Start of DATA SUPPLIED

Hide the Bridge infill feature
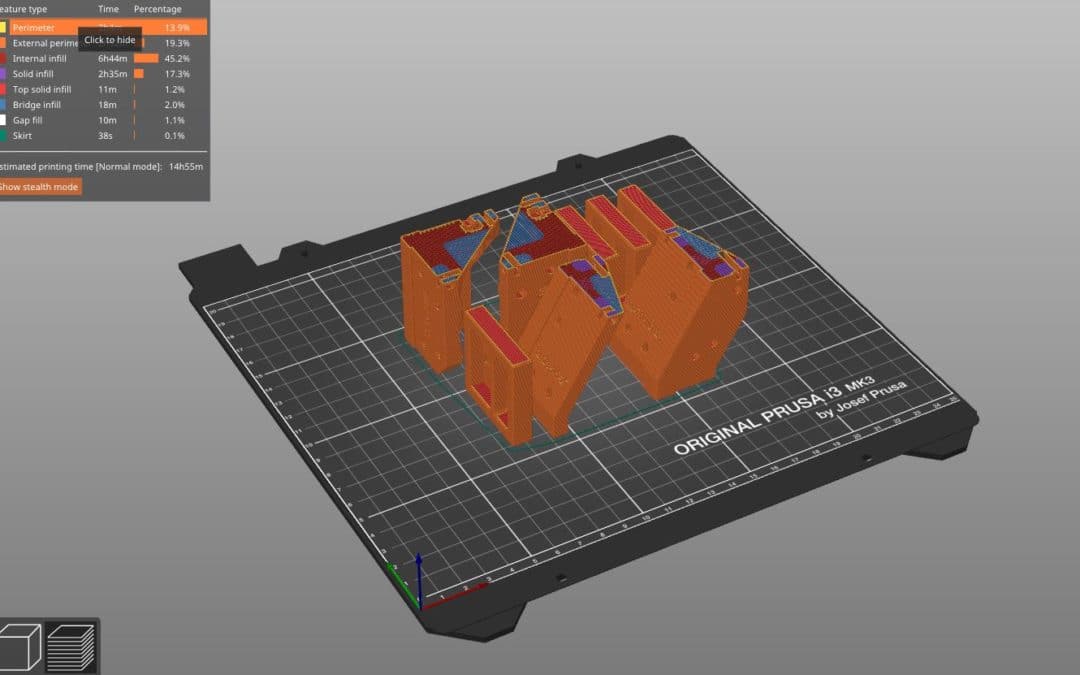1080x675 pixels. pyautogui.click(x=38, y=104)
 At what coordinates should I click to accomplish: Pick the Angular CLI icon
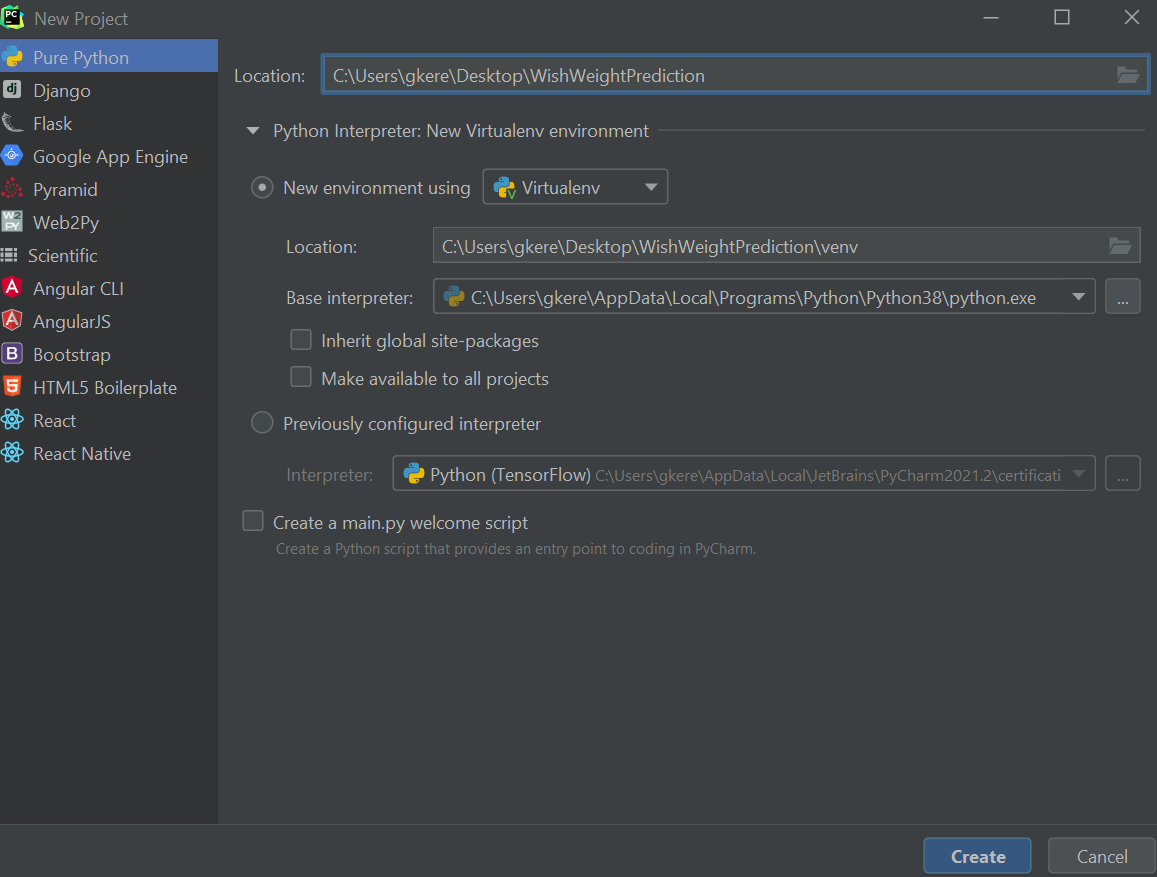click(12, 288)
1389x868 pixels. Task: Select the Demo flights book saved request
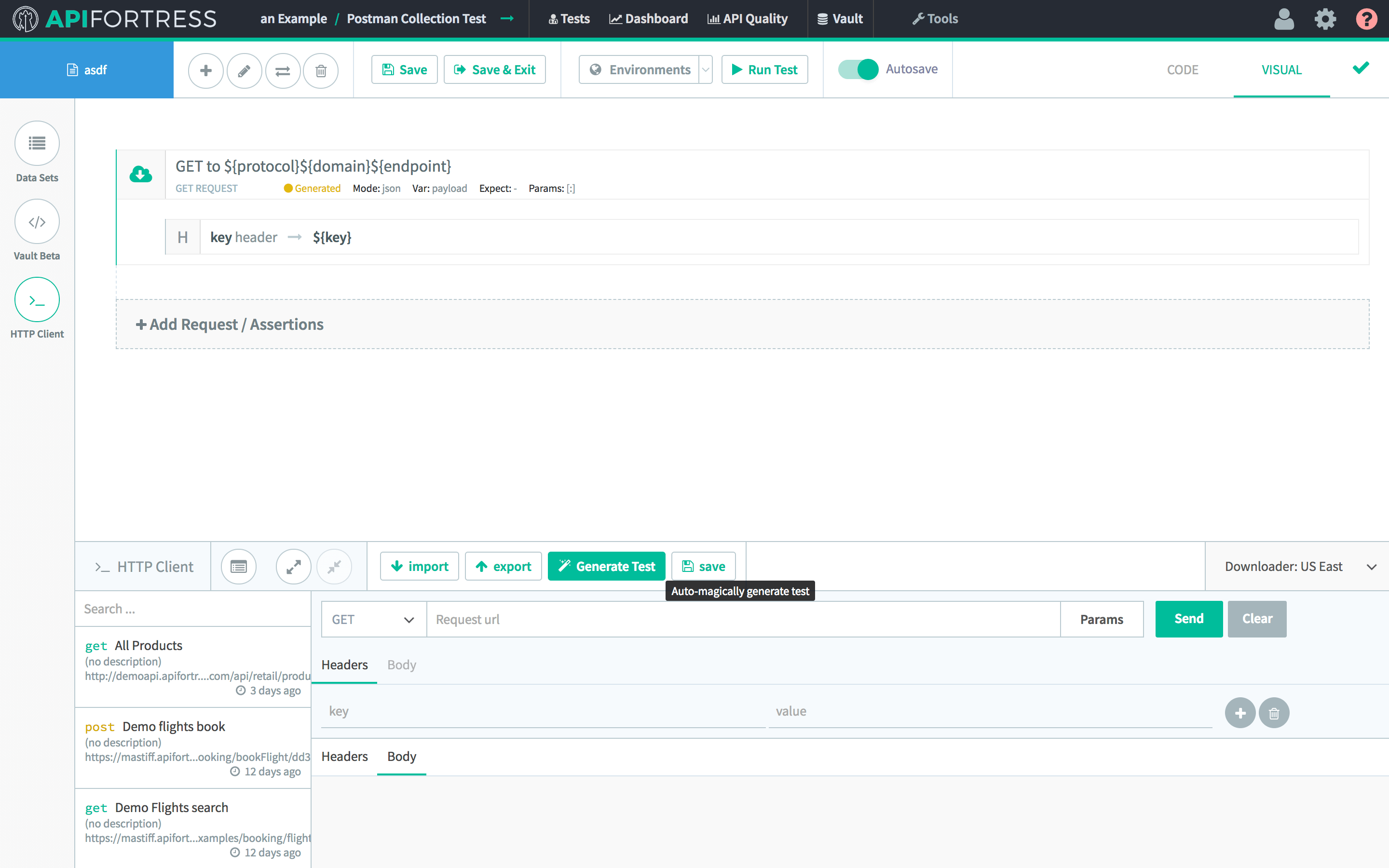[x=173, y=727]
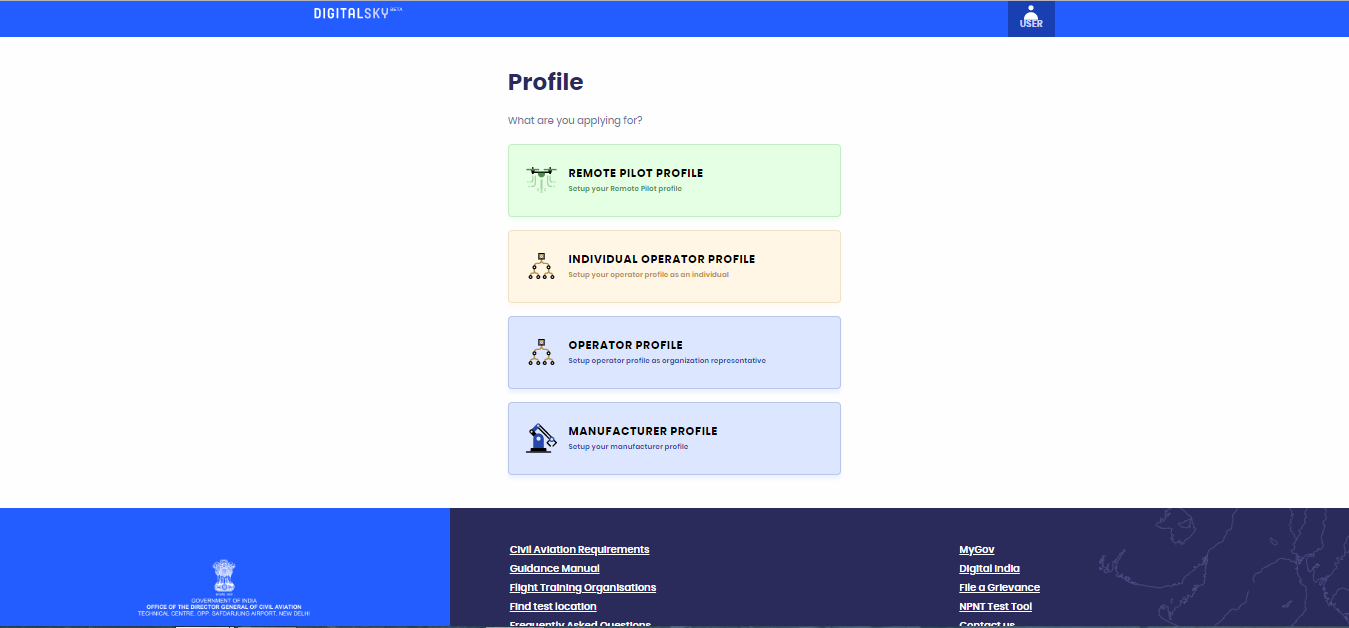1349x628 pixels.
Task: Click the organization icon on Operator Profile card
Action: pos(541,352)
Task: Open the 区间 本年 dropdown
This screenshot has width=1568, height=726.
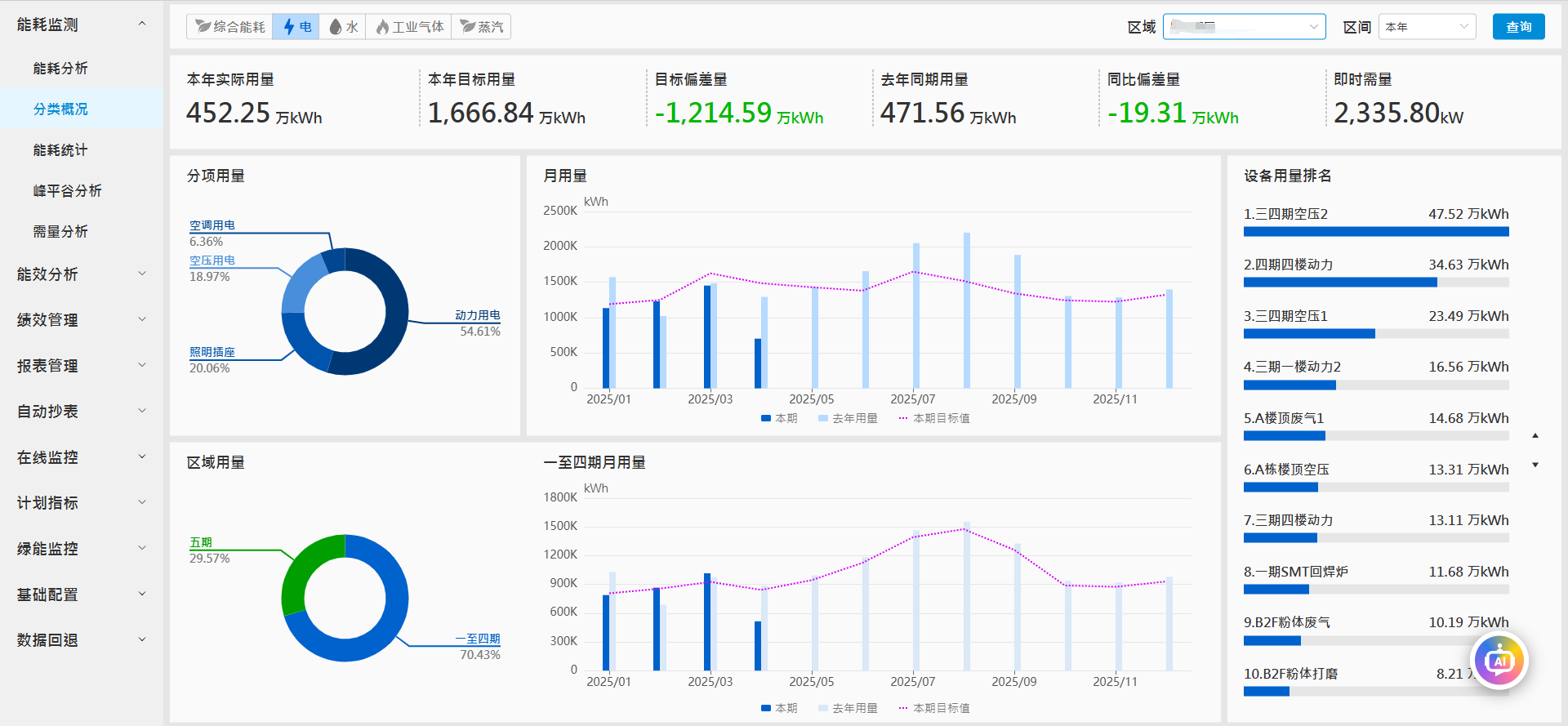Action: click(1427, 27)
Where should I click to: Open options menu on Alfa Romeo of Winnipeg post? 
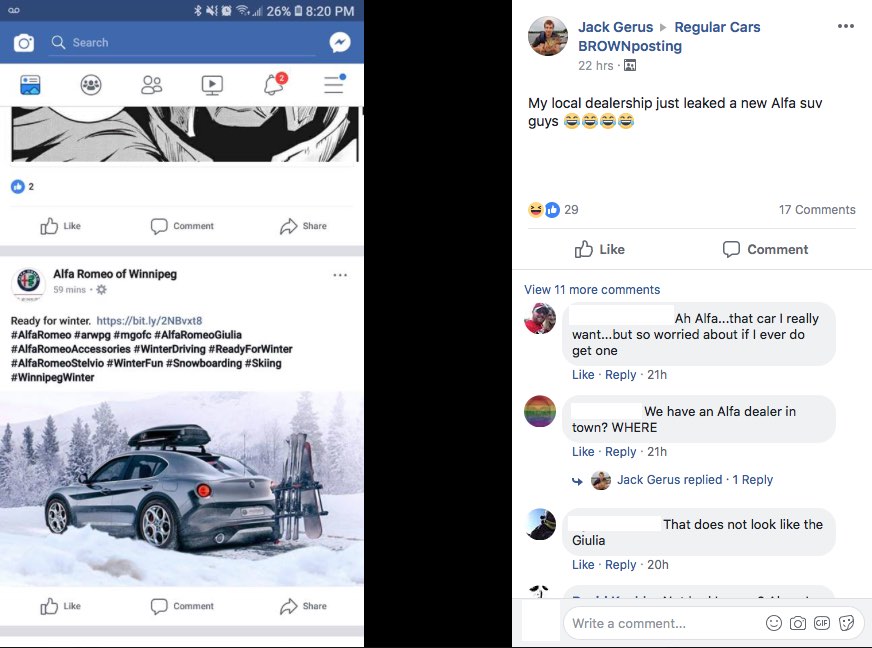tap(340, 276)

End of DATA SUPPLIED

PROMPT: Turn the rows from the line with "Task: Open the 区间 本年 dropdown" through the last row into a Markdown table with the columns Number and Line, skipping blank lines and leaving out the pictures.

TASK RESULT:
| Number | Line |
|---|---|
| 1 | Task: Open the 区间 本年 dropdown |
| 2 | This screenshot has width=1568, height=726. |
| 3 | Action: click(1427, 27) |
| 4 | Where should I click to: Open options menu on Alfa Romeo of Winnipeg post?  |
| 5 | tap(340, 276) |